- PROVIDED TEXT:
---------------

25 October 2021
- RSIS
- Publication
- RSIS Publications
- IP21008 | Asian Security in a Climate-changed World: A View from the US
SYNOPSIS
Climate change is an increasingly prominent factor in the calculus of national and regional security. Asia-Pacific, with its vast populations dependent upon melting glaciers, dwindling fish stocks and receding rice paddies, is especially vulnerable. Diplomatic and security actors have a time-limited opportunity to institute systemic, data-driven collaboration to prevent the most consequential, and predictable, impending climate security risks.
COMMENTARY
Climate change is a defining feature of the 21st century, creating tectonic shifts in finance, industry and international relations. The security domain is no exception. Extreme weather stresses every aspect of military operations, from planning, infrastructure, procurement and training to operational readiness. The Pentagon is responding accordingly, with a trio of plans addressing mitigation, adaptation and risk preparedness.
This unprecedented effort has deep historical roots. The Measurements of Earth Data for Environmental Analysis (MEDEA) programme, initiated in the 1990s by then-Vice President Al Gore and Central Intelligence Agency Director Robert Gates, provided US scientists across a wide range of disciplines access to classified data on earth and ocean science. This data was later used to monitor climate treaty implementation. In the 2000s the US security community began to recognise climate change as a threat multiplier, incorporating climate threats into National Intelligence Assessments and the Department of Defense Quadrennial Defense Review.
Climate security manifests in many complex ways, but can be understood using three broad categories: conditions that compromise military readiness and operational capacity; increased demand for humanitarian assistance and disaster response (HADR) missions; and a wide range of threat multiplier effects which exacerbate existing insecurity, and can increase state fragility and the likelihood of human hardship, forced migration and conflict.
Readiness and Operational Capacity
Extreme weather poses direct threats to military installations. Storms, floods and heat events are racking up serious bills for the US military. For example, Hurricane Florence, which hit Camp Lejeune, North Carolina in 2017, caused $3.7 billion in damage to buildings, aircraft hangars and roads. More recently, the Naval Air Weapons Station China Lake in California cancelled more than a dozen training exercises due to raging fires. Adapting for such events will require location- and mission-specific investments, from AI-guided virtual training to military aircraft that can operate in storms to burying power lines.
Humanitarian Assistance and Disaster Response
As extreme weather strikes communities worldwide, militaries — the first responders of last resort — are called upon to rescue, protect, feed, nurse back to health, and eventually, rebuild. HADR consumes significant, and likely an increasing percentage of military resources.

---------------

[Items from a data source]
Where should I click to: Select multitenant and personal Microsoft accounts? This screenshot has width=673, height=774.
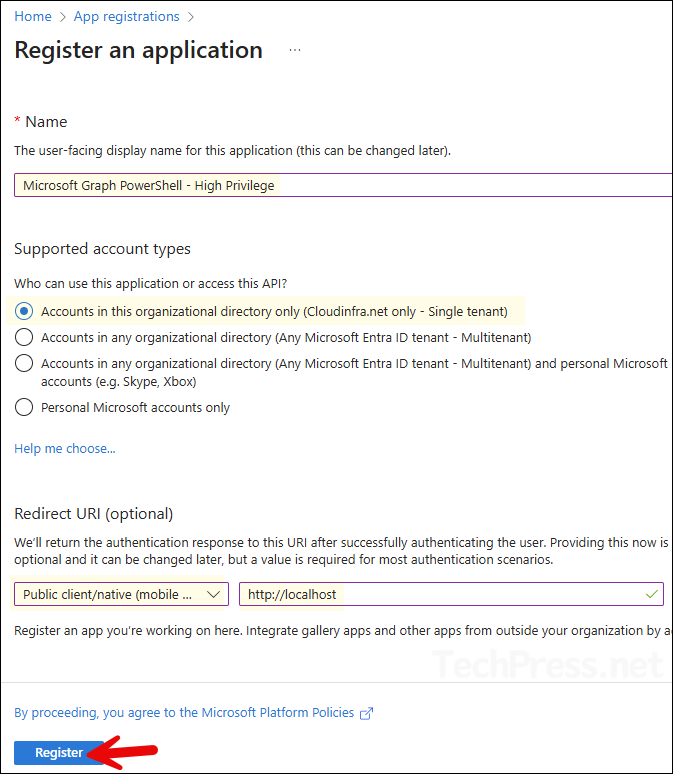(x=23, y=364)
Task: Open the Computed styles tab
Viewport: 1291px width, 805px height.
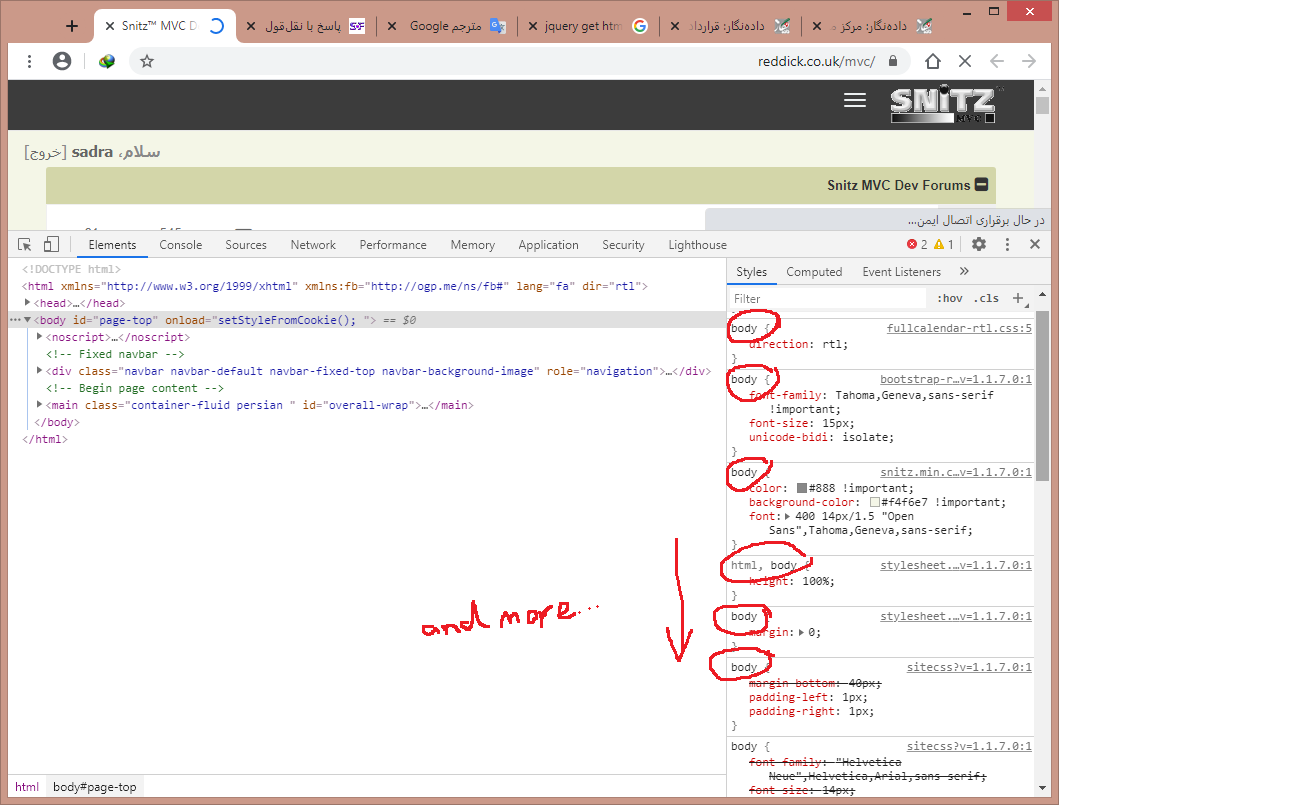Action: pyautogui.click(x=814, y=272)
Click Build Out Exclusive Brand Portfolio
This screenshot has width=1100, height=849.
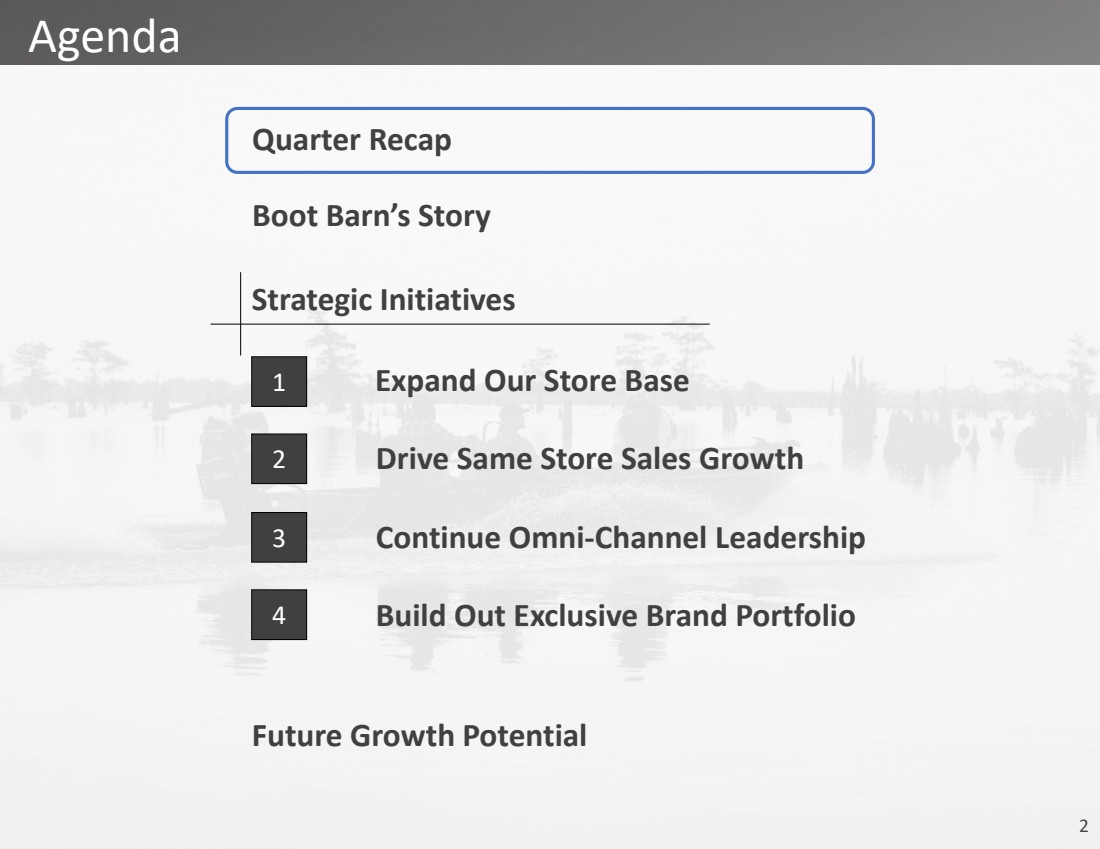(615, 615)
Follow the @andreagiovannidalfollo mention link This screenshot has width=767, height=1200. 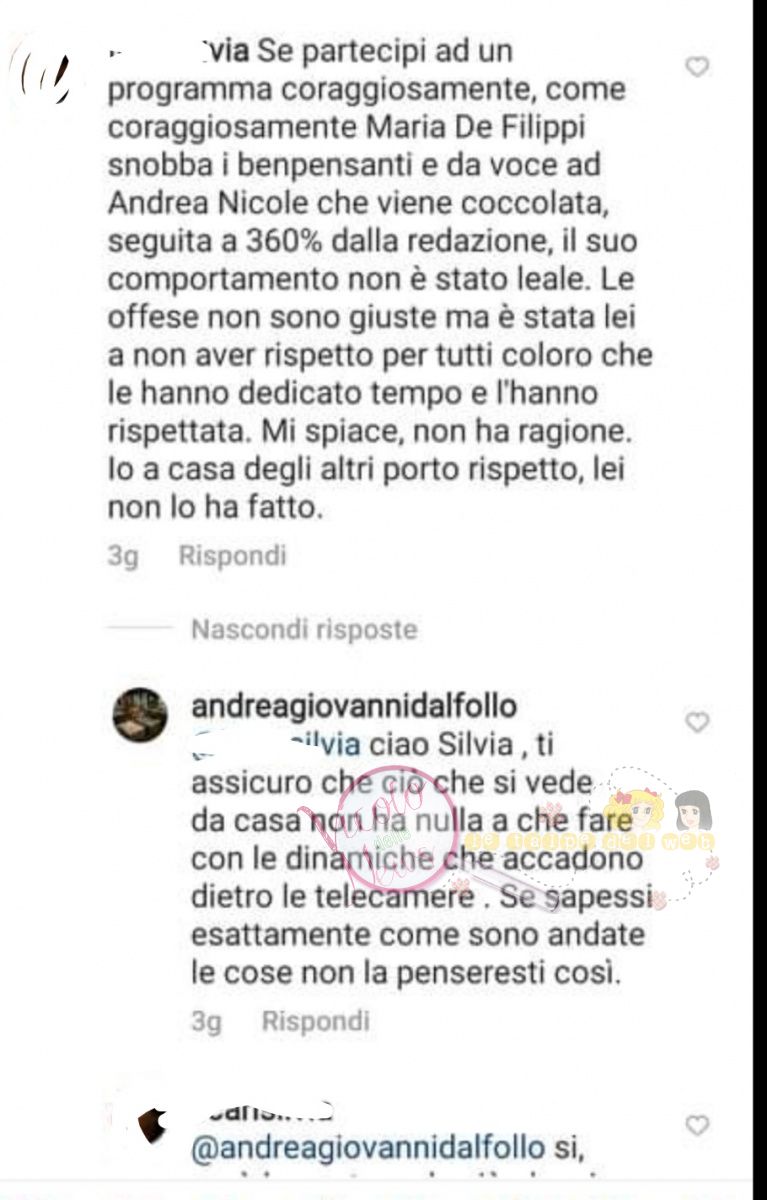pos(368,1148)
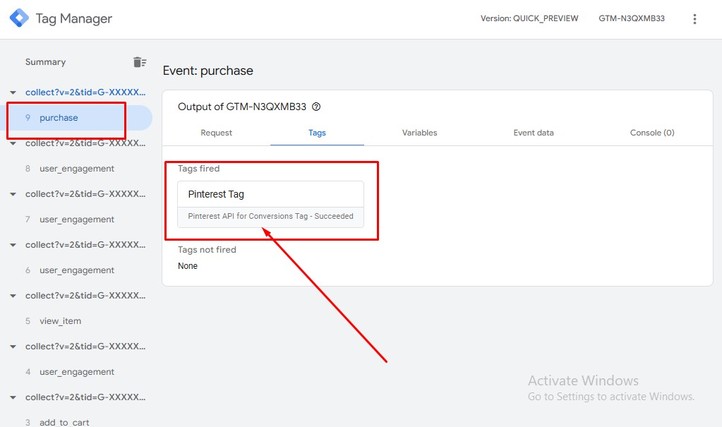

---------------

- THE PROBLEM:
Pick up the commentary on climate change and Asian security right after its last sentence and keep writing it.

- ANSWER:
This is especially true in the Indo-Pacific. According to a recent report, 99 of the 100 cities at greatest risk of exposure to environmental threats are in Asia — including 43 cities in India and 37 in China. The five cities most exposed to natural hazards are all in East Asia: Guangzhou, Dongguan and Shenzhen in China, and Tokyo and Osaka in Japan. Some countries have established permanent natural disaster response forces. HADR has become a standard avenue for collaboration among regional militaries, as the magnitude of the threat outstrips individual nations’ abilities to respond.
Multiplying Threats
Climate extremes increase stresses at all levels of society. Agrarian communities can lose their essential livelihoods from floods, droughts and soil salinisation, deepening poverty and rendering them vulnerable to recruitment from violent extremist organisations. Competition for scarce water, food or other resources can induce conflict, especially when framed as a struggle between religious or ethnic groups. As natural disasters tax the capacity of regional and national governments to respond, failure of both essential services and governance structures can dissolve civil societies into chaos.
The Indo-Pacific exemplifies these risks. In the Hindu Kush Himalayan region, 1.9 billion people are dependent on a complex system of rivers and glaciers already being disrupted by climate change. Thriving seaports including Bangkok, Jakarta and Manila, already sinking from land subsidence, are increasingly vulnerable to rising seas and intense storms. Saltwater is intruding into the Mekong Delta, the rich basin that supports Vietnam’s rice crops. Recent studies combining climate projections and security analyses in the Arctic, the India-China border region and North Korea demonstrate the dangers posed by cascading security and climate risks among nuclear-armed countries.
The extent to which environmental catastrophe devolves into climate security risk depends on a host of complex factors. Security actors can synthesise climate predictions with security tools to assess impending threats and prepare according to strategic interests. That is the essence of the Biden Defense Department’s plan.
US Response to Climate Security
The climate challenge is often framed as “avoiding the unmanageable while managing the unavoidable”. Three new Pentagon initiatives aim to set the Department of Defense (DoD) on a path to do just that.
To mitigate future risk, the US military is developing targeted decarbonisation plans. A forthcoming DoD Sustainability Report and Implementation Plan will identify opportunities for energy efficiency, renewable energy and the integration of electric vehicles into military operations.
To identify predictable threat multiplier events, the DoD has developed a Climate Risk Analysis, published in October 2021. The assessment highlights climate impacts with the potential to exacerbate security threats, and inform preventative action.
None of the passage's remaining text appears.